HUH? :huh: :eek: :huh:

IF this is correct, are there some concerns about the engines too? :huh:
No. That is apparently about testing uprated engines for use in the yet to be announced 787-10 to meet Mr. Udvar Hazy's demands on range.

Since they need FAA's permission to fly any 787s at present, that other set of test flights was included as part of this program to use a single umbrella clearance to fly test planes.
 
While aboard #92 yesterday I read in the print version of USA Today - here is a link to the article -
The other plane will conduct tests on improving the engine that the company says are unrelated to the battery issue.
HUH? :huh: :eek: :huh:

IF this is correct, are there some concerns about the engines too? :huh:
I'm not aware of any engine related safety concerns.

Performance concerns (fuel vs. thrust) are typical for new engine designs and bleedless is about as new as it gets for commercial aviation.

For me this was the key part of the article...

Ricardo Martinez-Cid, an aviation trial lawyer with the Miami firm Podhurst Orseck, called it heartening that Boeing developed a fix for the revolutionary plane. But he said the FAA relies heavily on manufacturers when certifying new aircraft, so he would like to see the data that justify returning the plane to the sky and convincing travelers that the plane is safe. "The question is how much care and attention were given to the problem and to correcting it, before getting back out to market," Martinez-Cid said. "We know what a huge effect on the bottom line this is for Boeing. There's always going to be a degree of skepticism inherent in any fix. They should really take some extra steps in making sure that they're doing it right."

# Data listing
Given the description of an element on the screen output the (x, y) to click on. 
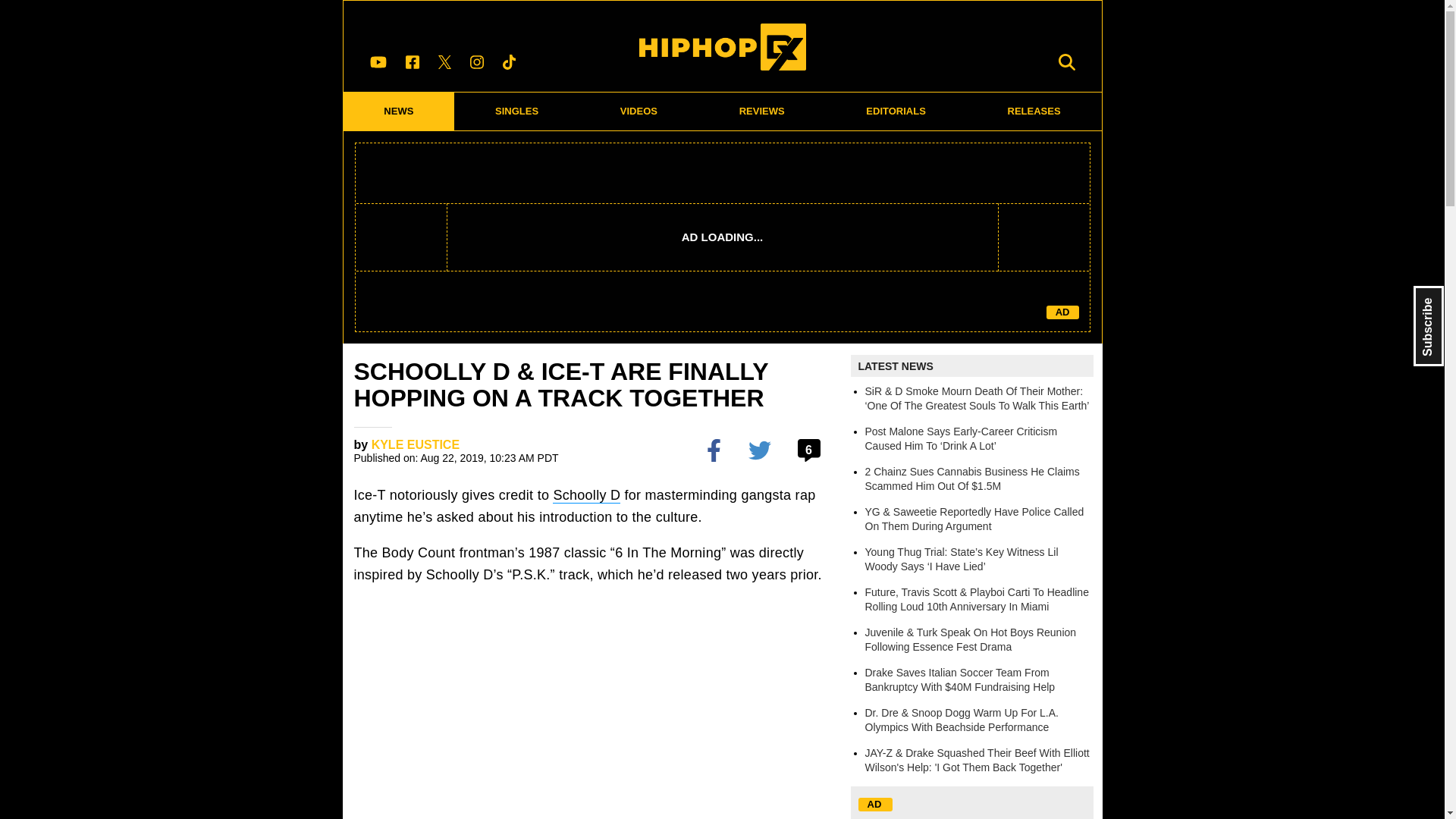
NEWS (398, 111)
KYLE EUSTICE (415, 444)
Schoolly D- PSK, What Does It Mean? (595, 709)
6 (810, 449)
VIDEOS (638, 111)
EDITORIALS (895, 111)
Schoolly D (586, 495)
SINGLES (516, 111)
RELEASES (1034, 111)
REVIEWS (761, 111)
Given the description of an element on the screen output the (x, y) to click on. 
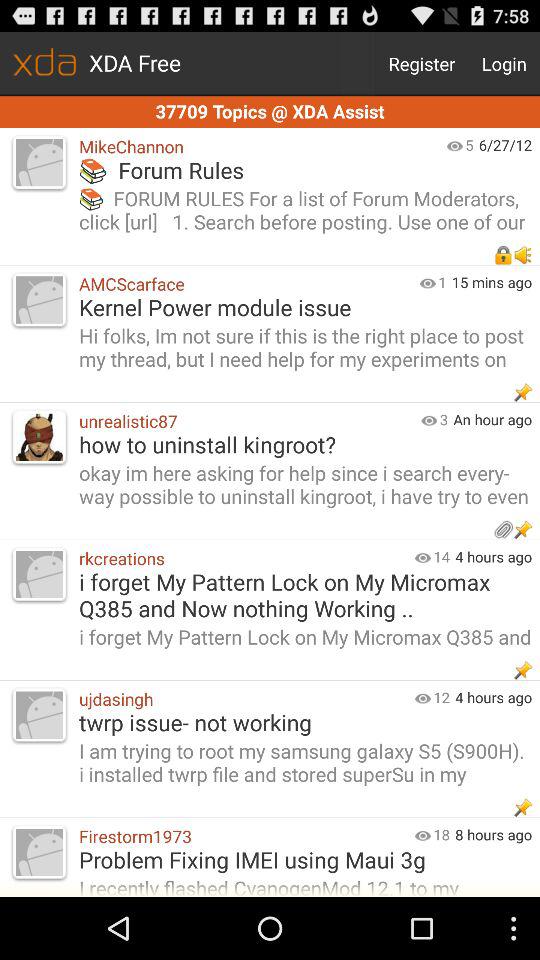
swipe to 15 mins ago (495, 282)
Given the description of an element on the screen output the (x, y) to click on. 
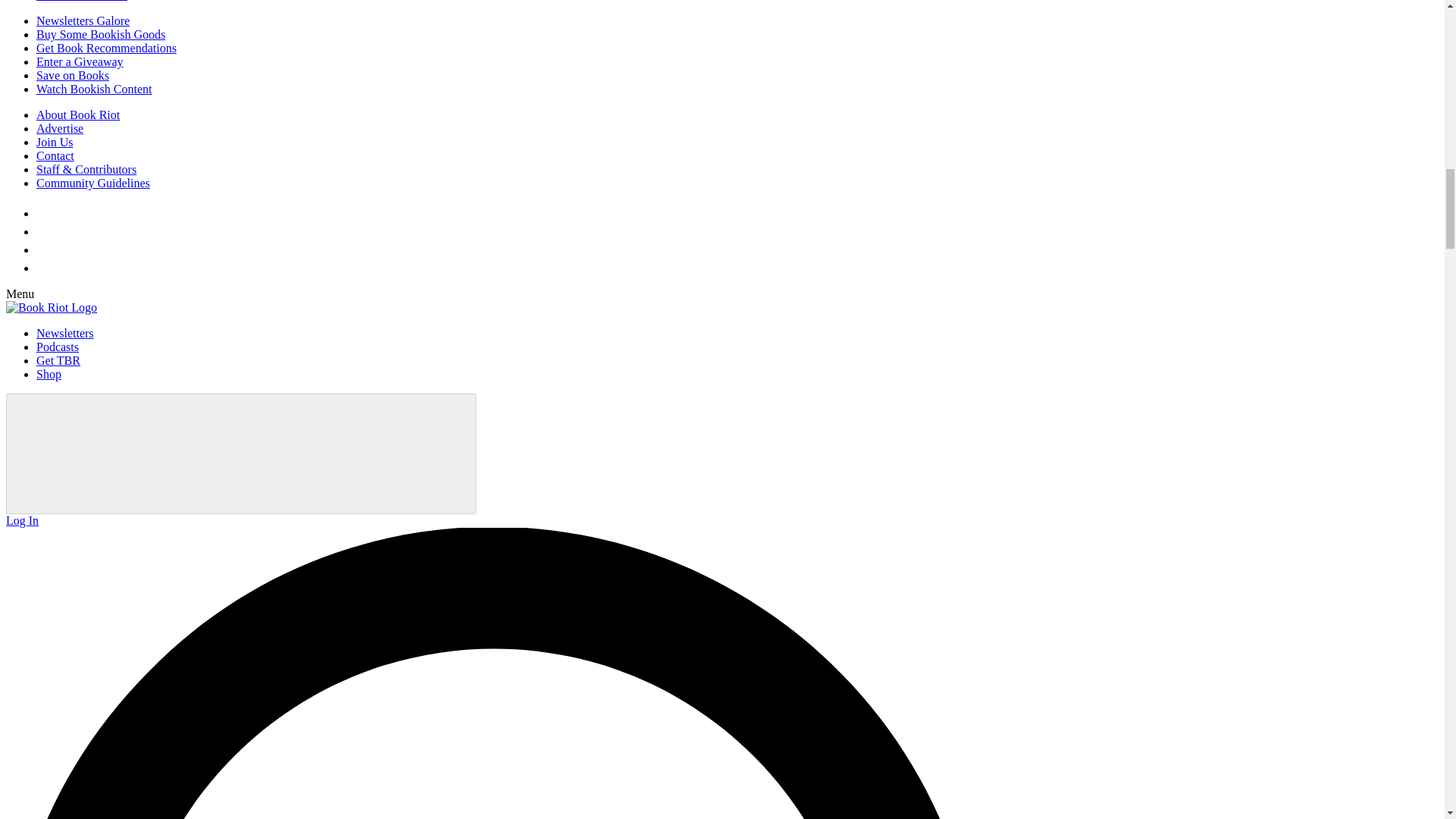
Join Us (54, 141)
Buy Some Bookish Goods (100, 33)
About Book Riot (77, 114)
Get TBR (58, 359)
Shop (48, 373)
Enter a Giveaway (79, 61)
Community Guidelines (92, 182)
Get Book Recommendations (106, 47)
Newsletters (65, 332)
Contact (55, 155)
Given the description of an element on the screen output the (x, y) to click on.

# Set problem 1
In the 787 test-flight discussion, what profession and firm are given for Ricardo Martinez-Cid?
# Set problem 2
Write out a passage from the 787 test-flight discussion, beginning at the words "While aboard #92" and ending after "for commercial aviation.".

# Full answer 1
He is an aviation trial lawyer with the Miami firm Podhurst Orseck.

# Full answer 2
While aboard #92 yesterday I read in the print version of USA Today - here is a link to the article -
The other plane will conduct tests on improving the engine that the company says are unrelated to the battery issue.
HUH? :huh: :eek: :huh:

IF this is correct, are there some concerns about the engines too? :huh:
I'm not aware of any engine related safety concerns.

Performance concerns (fuel vs. thrust) are typical for new engine designs and bleedless is about as new as it gets for commercial aviation.